Document excerpt:
Scientifics also point out the advantages of land disposal for secondarily treated sewage effluent and wastewater reuse options. As an alternative to coastal discharges, this area has extensive wetlands that could possibly be part of a secondary treatment/overland flow system, with the already nutrient-rich wetlands polishing the final effluent (nature-based solutions). Estuarine systems, such as the Greater St. Lucia wetlands in South Africa, act as nutrient purifying systems as nutrients from catchments are absorbed by vegetation, resulting in cleaner water entering the sea. Florida has recently ordered all the offshore sewage outfalls closed, and mandated that the water be treated and recycled, but will take 15 years to fully implement these steps. With land disposal, advanced (tertiary) waste treatment can be attained, and nutrients are recycled to land vegetation, which is usually nutrient-starved, taking carefully into account potential limitations due to the degree and type of pollution. Instead of being expensively treated and rejected in the system, wastewater could be reused, particularly by the agricultural sector which needs nutrient inputs, or by coastal golf courses which beg for nutrient-rich sewage effluent waters for irrigation, as costs of water (especially if produced by reverse osmosis) and fertilizers are high. For instance recycling of all effluents as irrigation is mandated in the dry Turks and Caicos Islands. Rezaei et al. (2018) show that although the reuse of wastewater increases the cost of implementation and maintenance of water systems, it increases the value of resource recovery and reduces eutrophication problems in the environment. A limiting factor will be the distance between the water reclamation facility and the end use which plays a significant role in economic and environmental (carbon footprint) indicators. Lack of existing regulations and guidelines for the implementation of a water reuse system, high water quality requirements, as well as challenges with social acceptance (particularly for urban uses), is at the moment, serious barriers to the implementation of such a system.

Available data:
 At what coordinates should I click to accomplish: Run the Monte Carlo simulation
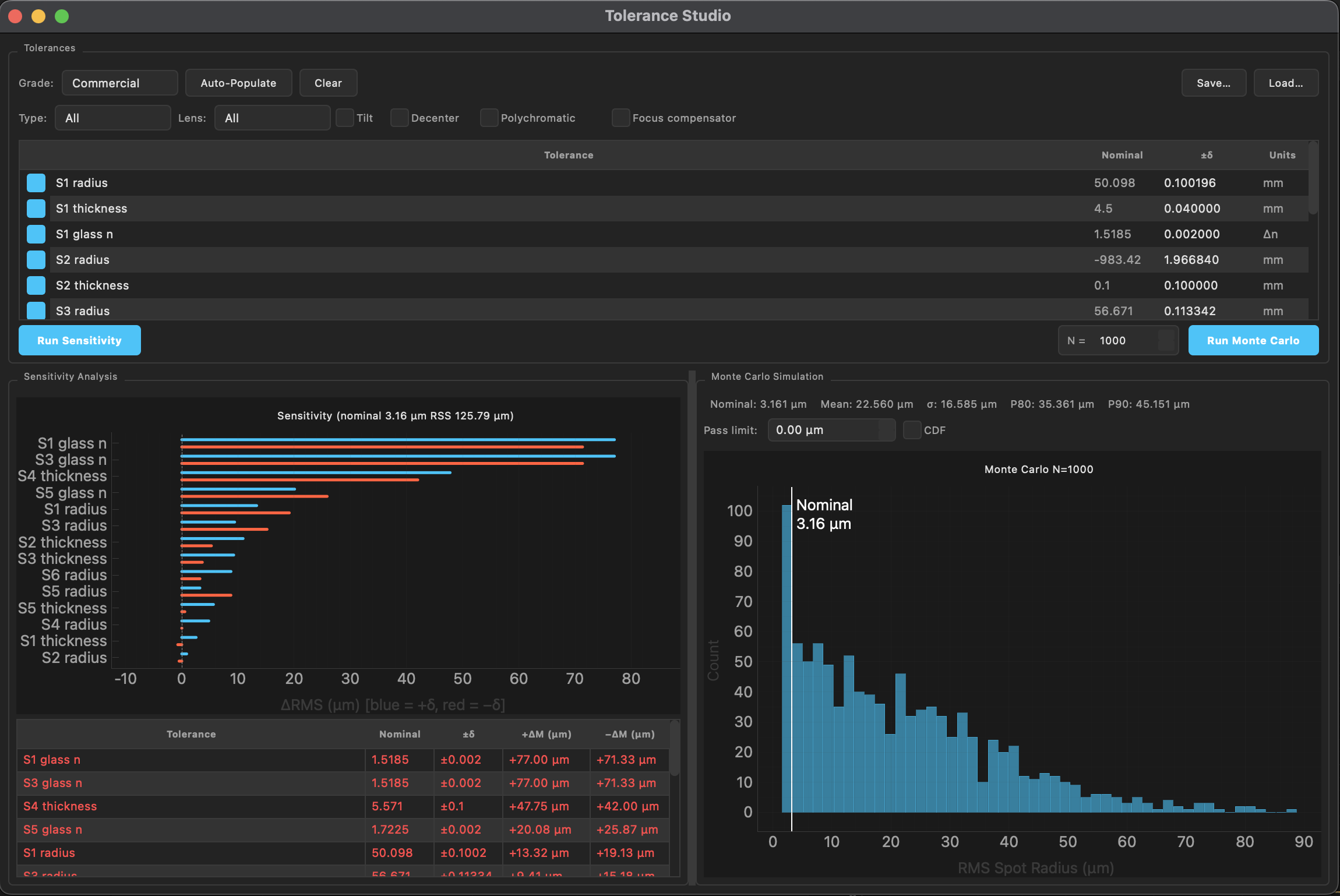(1253, 340)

Given request 1:
According to the passage on wastewater reuse, why would the agricultural sector and coastal golf courses benefit from reusing sewage effluent? Answer in one to three sentences.
Given request 2:
Summarize the passage on wastewater reuse in two sentences.
Given request 3:
Answer these questions on the passage on wastewater reuse:
(a) How long will Florida take to fully implement the closure of its offshore sewage outfalls?
(b) Where is the recycling of all effluents as irrigation mandated?
(c) Which estuarine system in South Africa is given as a nutrient-purifying system?
The data above are not needed for this work.

Finished answer 1:
Agriculture needs nutrient inputs, and coastal golf courses want nutrient-rich effluent for irrigation. For both, reuse is attractive because water, especially water produced by reverse osmosis, and fertilizers are costly.

Finished answer 2:
Land disposal and reuse of treated sewage effluent are presented as alternatives to coastal discharge: wetlands can polish the final effluent, nutrients are recycled to vegetation, and the water can serve agriculture or golf course irrigation. Reuse raises implementation and maintenance costs but improves resource recovery and reduces eutrophication, although distance to the end use, missing regulations, strict water quality requirements, and social acceptance remain barriers.

Finished answer 3:
(a) 15 years.
(b) The Turks and Caicos Islands.
(c) The Greater St. Lucia wetlands.